DOCUMENT PASSAGE =
Tuesday 25 August 2009

Lala Lajpat Rai Biography


Born: January 28, 1865


Died: November17, 1928

Achievements: Popularly known as Lala Lajpat Rai; Founded the Indian Home League Society of America; became Congress President in 1920.



Lala Lajpat Rai was one of the foremost leaders who fought against British rule in India. He was popularly known as Punjab Kesari (Lion of the Punjab).



Lala Lajpat Rai was born on January 28, 1865 in village Dhudike, in present day Moga district of Punjab. He was the eldest son of Munshi Radha Kishan Azad and Gulab Devi. His father was an Aggarwal Bania by caste. His mother inculcated strong moral values in him.



Lala Lajpat Rai joined the Government College at Lahore in 1880 to study Law. While in college he came in contact with patriots and future freedom fighters like Lala Hans Raj and Pandit Guru Dutt. The three became fast friends and joined the Arya Samaj founded by Swami Daya Nand Saraswati. He passed his Vakilship Examination in Second Division from Government College in 1885 and started his legal practice in Hissar. Besides practicing, Lalaji collected funds for the Daya Nand College, attended Arya Samaj functions and participated in Congress activities. He was elected to the Hissar municipality as a member and later as secretary. He shifted to Lahore in 1892.

OBJECTIVES =
[a] Repeat word for word the part of the Lala Lajpat Rai biography that opens with the words containing "Died: November17, 1928" and closes with "of the Punjab).".
[b] Do these statements agree with the Lala Lajpat Rai biography? Answer each with yes or no, quoting the words of the biography that decide it: (i) Lajpat Rai joined the Government College at Lahore in 1880 to study Law. (ii) He started his legal practice in Lahore. (iii) He was the youngest son of Munshi Radha Kishan Azad and Gulab Devi.
[c] Resume the Lala Lajpat Rai biography after its last sentence and carry it forward.

DATASET SECTION =
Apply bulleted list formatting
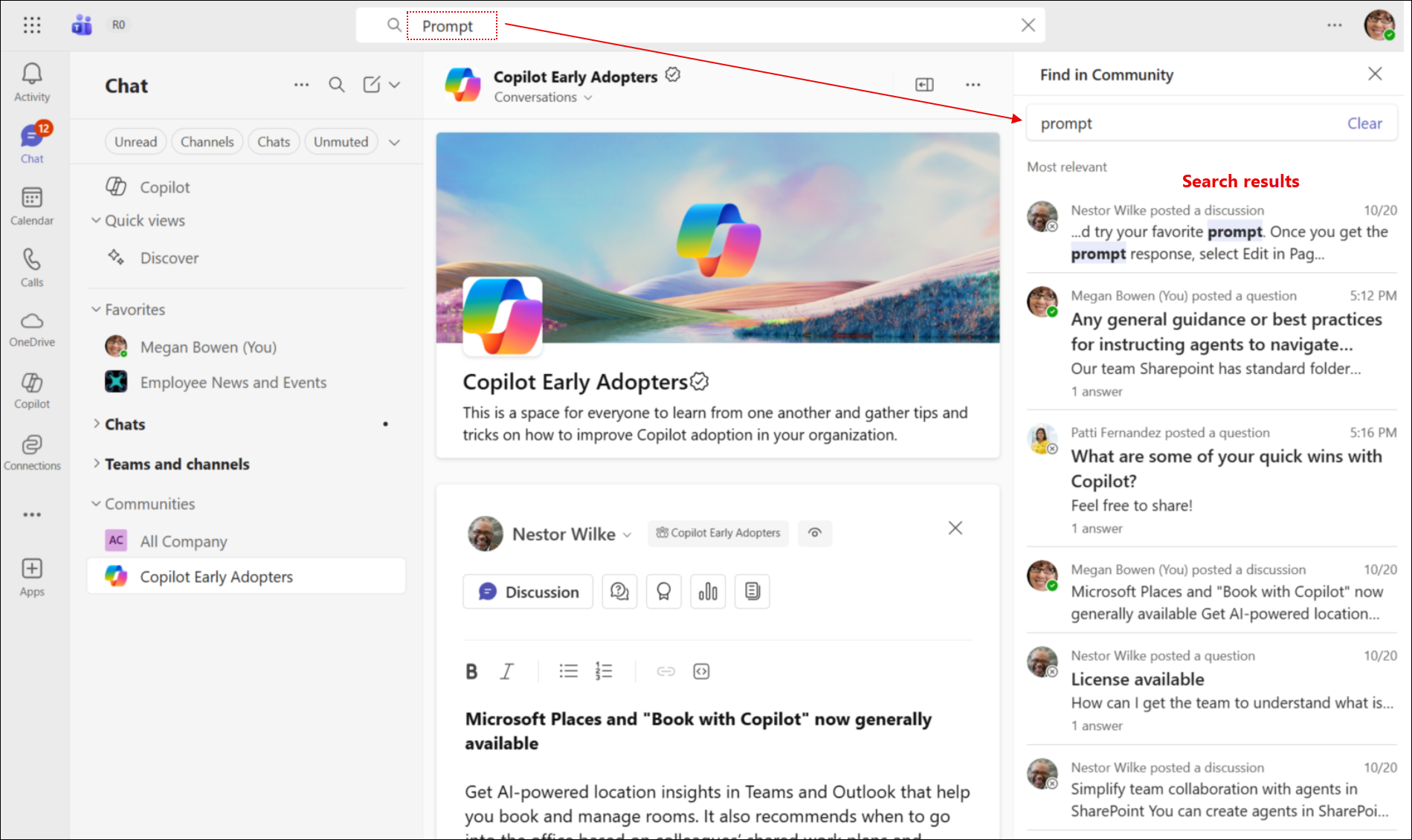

RESULTS OF THE EXERCISE =
[a]
Died: November17, 1928

Achievements: Popularly known as Lala Lajpat Rai; Founded the Indian Home League Society of America; became Congress President in 1920.



Lala Lajpat Rai was one of the foremost leaders who fought against British rule in India. He was popularly known as Punjab Kesari (Lion of the Punjab).

[b]
(i) Yes: "Lala Lajpat Rai joined the Government College at Lahore in 1880 to study Law."
(ii) No: "started his legal practice in Hissar"
(iii) No: "He was the eldest son of Munshi Radha Kishan Azad and Gulab Devi."

[c]
Lala Lajpat Rai was one of the three most prominent Hindu Nationalist members of the Indian National Congress. He was part of the Lal-Bal-Pal trio. The other two members of the trio were Bal Gangadhar Tilak and Bipin Chandra Pal. They formed the extremist faction of the Indian National Congress, as opposed to the moderate one led first by Gopal Krishna Gokhale. Lalaji actively participated in the struggle against partition of Bengal. Along with Surendra Nath Banerjee, Bipin Chandra Pal and Aurorbindo Ghosh, he galvanized Bengal and the nation in a vigorous campaign of Swadeshi. Lalaji was arrested on May 3, 1907 for creating "turmoil" in Rawalpindi. He was put in Mandalay jail for six months and was released on November 11, 1907.



Lalaji believed that it was important for the national cause to organize propaganda in foreign countries to explain India's position because the freedom struggle had taken a militant turn. He left for Britain in April 1914 for this purpose. At this time First World War broke out and he was unable to return to India. He went to USA to galvanize support for India. He founded the Indian Home League Society of America and wrote a book called "Young India". The book severely indicted British rule in India and was banned in Britain and India even before it was published. He was able to return to India in 1920 after the end of World War.



After his return, Lala Lajpat Rai,led the Punjab protests against the Jalianwala Bagh Massacre and the Non-Cooperation Movement. He was arrested several times. He disagreed with Gandhiji's suspension of Non-Cooperation movement due to the Chauri-Chaura incident, and formed the Congress Independence Party, which had a pro-Hindu slant.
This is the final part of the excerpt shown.